#### DIRECTIONS
Copy nothing from the entries below except the lines from the one containing "For every named" through the one containing "Find A Store (445, 893)", and copy those exactly.

#### RECORDS TO PROCESS
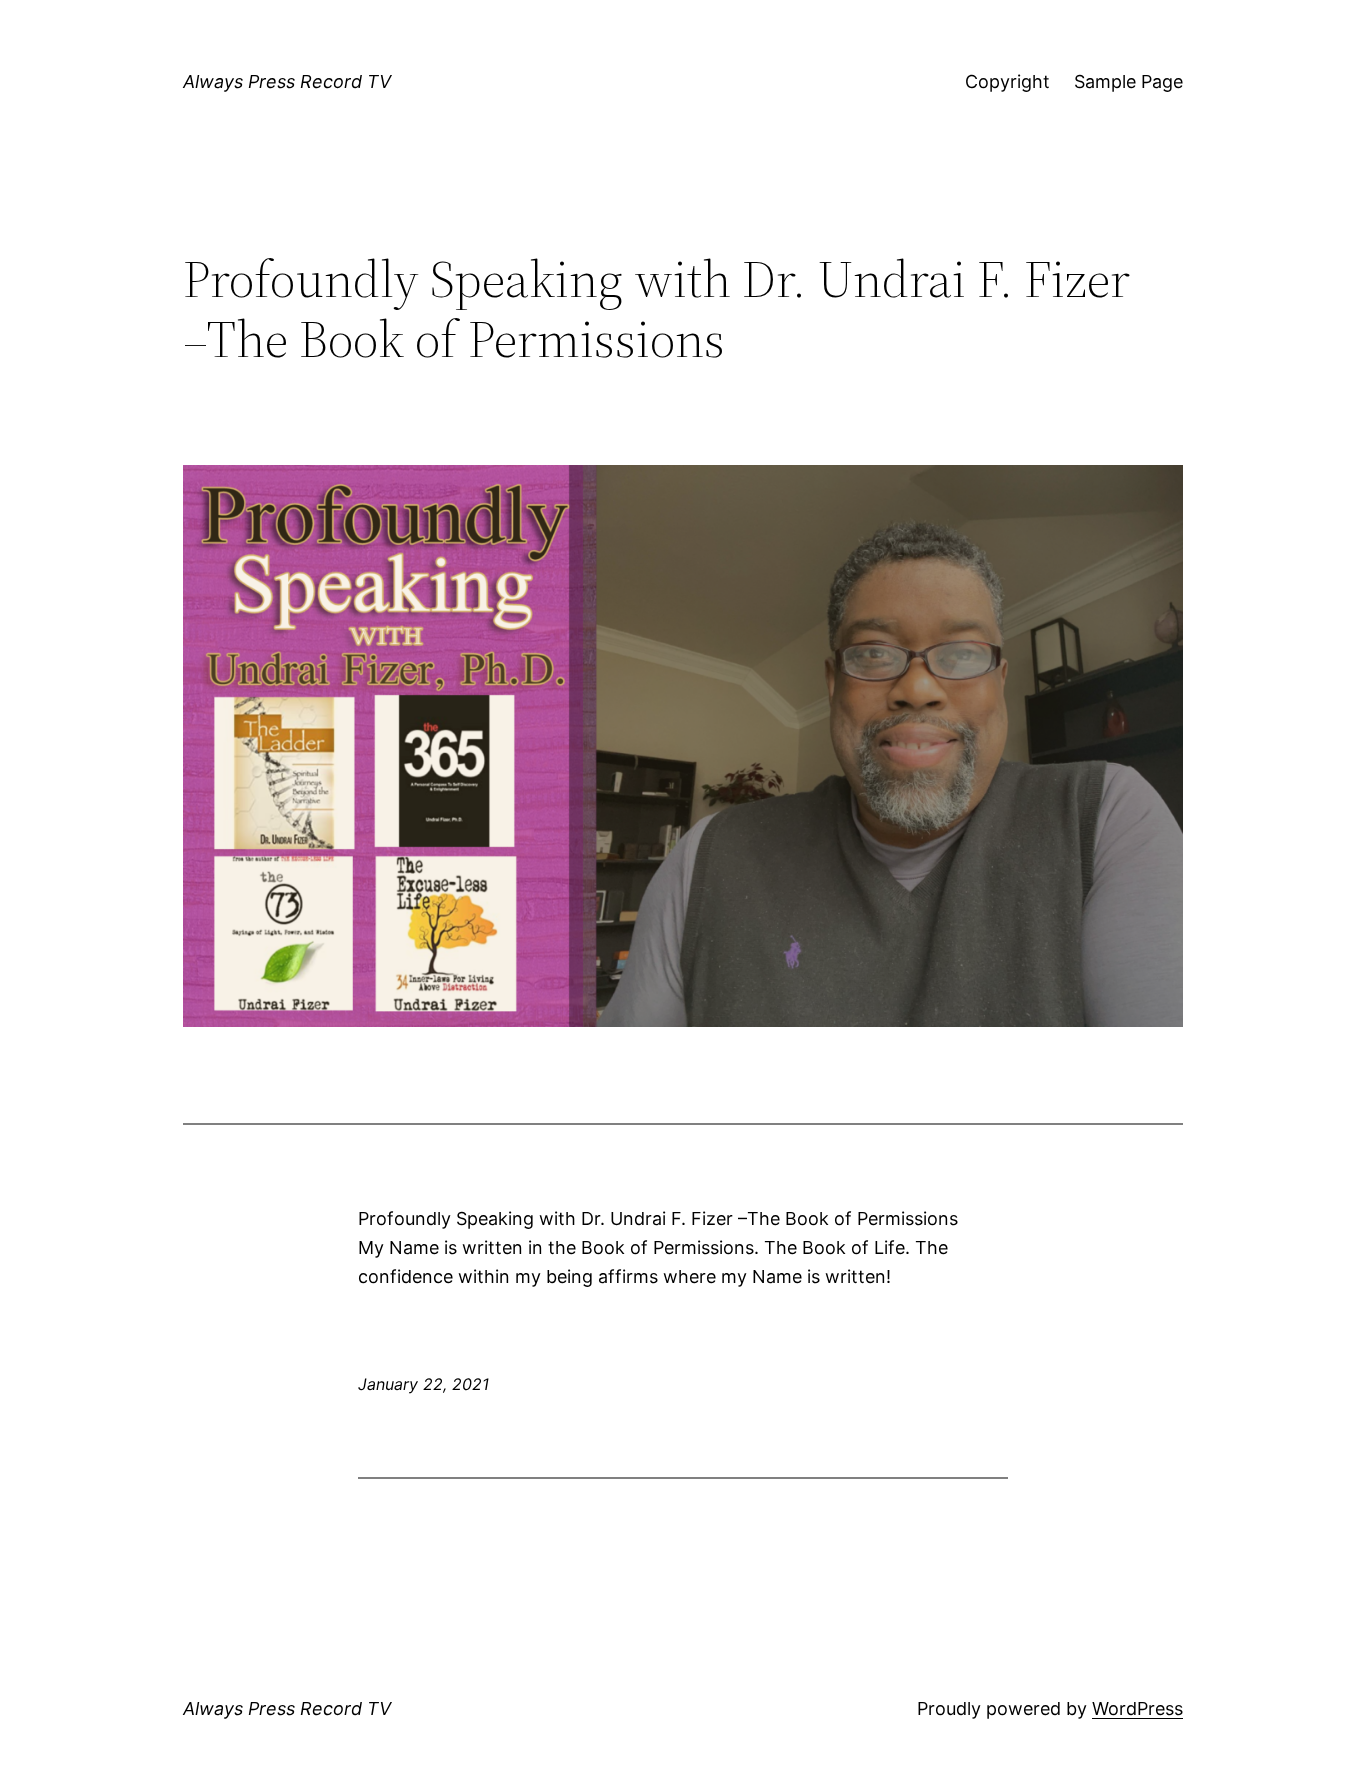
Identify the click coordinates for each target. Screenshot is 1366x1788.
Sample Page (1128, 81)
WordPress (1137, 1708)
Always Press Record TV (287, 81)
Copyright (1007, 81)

--

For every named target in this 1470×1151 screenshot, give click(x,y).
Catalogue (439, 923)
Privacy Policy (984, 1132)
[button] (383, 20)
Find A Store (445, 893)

--

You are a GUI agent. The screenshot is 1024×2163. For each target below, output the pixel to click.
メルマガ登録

#### OUTPUT OF THE EXERCISE
For every named target in this 1470×1151 screenshot, give click(x,y).
Catalogue (439, 923)
Privacy Policy (984, 1132)
[button] (383, 20)
Find A Store (445, 893)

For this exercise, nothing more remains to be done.